>> BEGIN PROVIDED DATA

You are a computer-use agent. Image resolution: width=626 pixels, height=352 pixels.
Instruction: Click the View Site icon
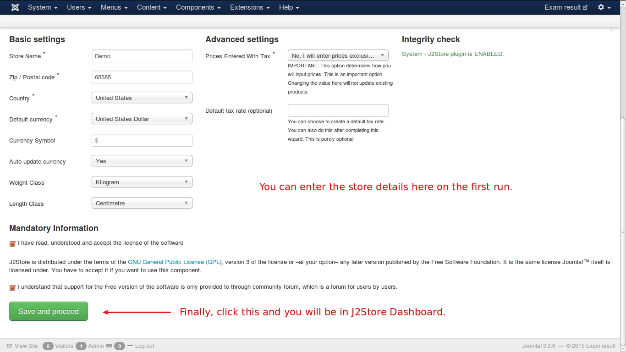9,346
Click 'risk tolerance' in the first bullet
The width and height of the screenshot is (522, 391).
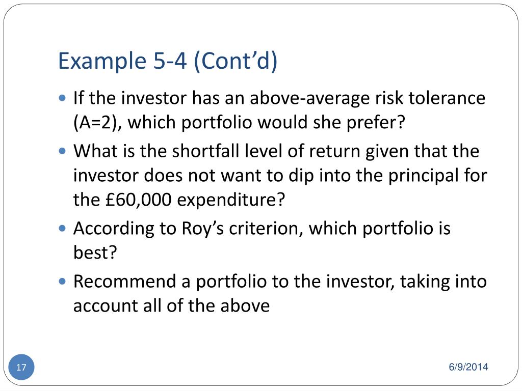[x=430, y=98]
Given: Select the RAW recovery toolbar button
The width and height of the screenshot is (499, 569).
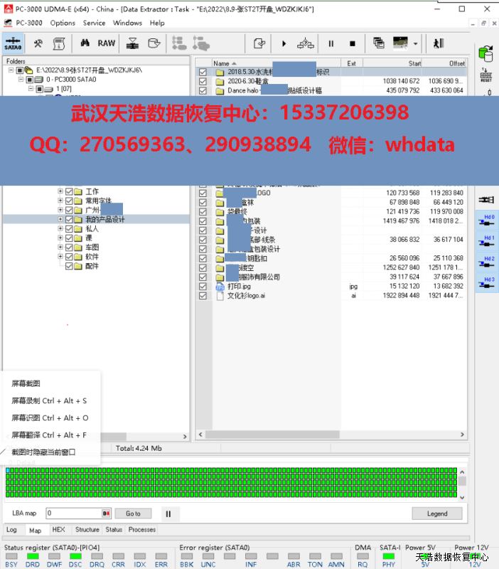Looking at the screenshot, I should point(107,43).
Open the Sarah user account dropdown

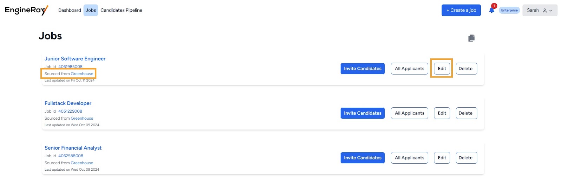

>> END PROVIDED DATA

TASK STATEMENT: Write out again the lines of the listing above, beginning at the line that contains "Click 'risk tolerance' in the first bullet" and continuing through the end of the listing. Leave the pictures out.

SOLUTION FOR THIS TASK:
Click 'risk tolerance' in the first bullet
The width and height of the screenshot is (522, 391).
[x=430, y=98]
Given: Select the RAW recovery toolbar button
The width and height of the screenshot is (499, 569).
Looking at the screenshot, I should point(107,43).
Open the Sarah user account dropdown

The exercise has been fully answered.